Vivenciando o Yoga

Atualizado: 13 de Jul de 2020

“As verdades do Yoga não podem ser comprovadas nem demonstradas. Elas se dirigem à intuição e não ao intelecto.” I. K. Taimni

Fazia pouco tempo que eu havia começado a dar aulas de Yoga. Muitas novidades, muitos espaços novos, muitos alunos fazendo aula experimental. Eis então que uma aluna, após fazer a aula experimental, me questionou: “-Quanto tempo leva para eu conseguir fazer as posturas do Yoga?”. Na época, respondi que o Yoga ia muito além das posturas. Que cada um respondia de um jeito à prática e que dependia muito da dedicação individual.

Talvez não fosse isto que ela gostaria de ouvir. Talvez ela quisesse uma resposta racional: “-Daqui 8 semanas você conseguirá fazer as posturas!”. Mas, um bom professor de Yoga sabe que não é bem assim que funciona. Quando comecei a praticar eu costumava olhar para os lados, para a moça da frente que se esticava como ninguém e tinha um alongamento inigualável. Meu ego exacerbado invejava a sua leveza e a sua concentração. Tive que sentir dor, muita dor nas posturas de permanência, para depois de meses entender que as únicas coisas que eu deveria fazer era fechar os olhos, respirar profundamente e relaxar na postura que estivesse. Esta compreensão só foi possível depois de ter me comparado, me sentido mal, me julgado inferior e lidado com o meu ego, reconhecendo que eu não precisava ser como aquela moça e nem precisava ser melhor do que ninguém. Eu só precisava abraçar e acolher minha tensão, minha rigidez, minhas dores, minhas preocupações, para que de repente tudo parasse de doer e eu pudesse relaxar. Finalmente pude encontrar algum conforto, mesmo no desconforto de ser quem eu sou: imperfeita.


Os processos na prática de Yoga vão muito além do que nossa mente pode perceber. Obviamente que nosso corpo passa a sentir os benefícios desde as primeiras aulas. Muitos alunos relatam que após a aula experimental já se sentem muito bem, dormem melhor e estão com menos dores por aliviarem as tensões. Alguns sentiram dor muscular por estarem há muito tempo sem nenhum fortalecimento. Mas esta é uma visão muito simplificada do verdadeiro propósito da prática de Yoga.
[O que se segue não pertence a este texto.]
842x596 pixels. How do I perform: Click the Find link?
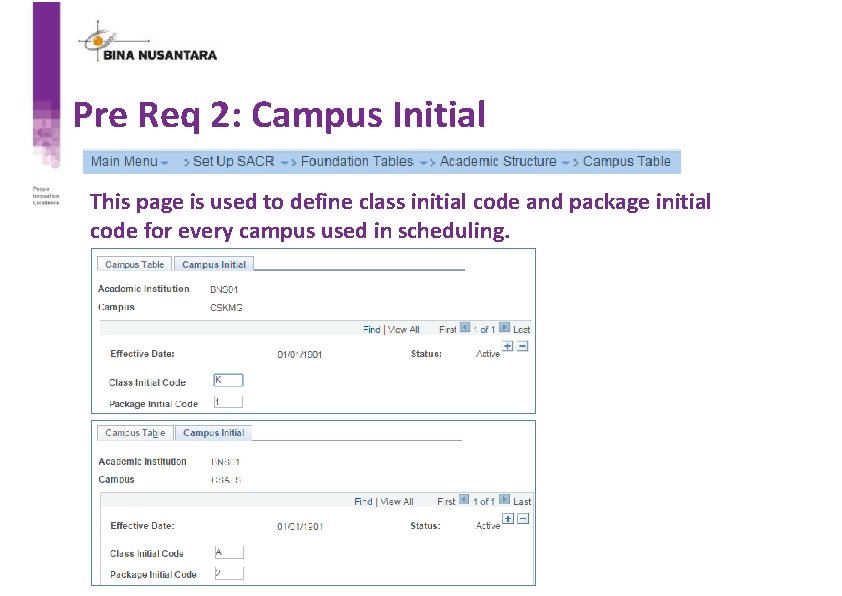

Podemos tentar racionalizar esta ciência milenar, podemos estudar cada tipo de Yoga que nos é apresentado, podemos ler os milhares de livros acerca do tema. Porém, é preciso estar consciente de que o Yoga se pratica com o coração, e sem isso, sobrecarregamos nossa mente com todas as informações possíveis, cansando e apenas causando mais confusão. Não é à toa que muitos praticantes, ao iniciar esta caminhada, sintam-se perdidos e tentem encaixar o Yoga como uma prática física em que o objetivo central está em conseguir realizar uma postura difícil como a Sirsásana (pouso sobre a cabeça), ou Chakrásana (postura da roda).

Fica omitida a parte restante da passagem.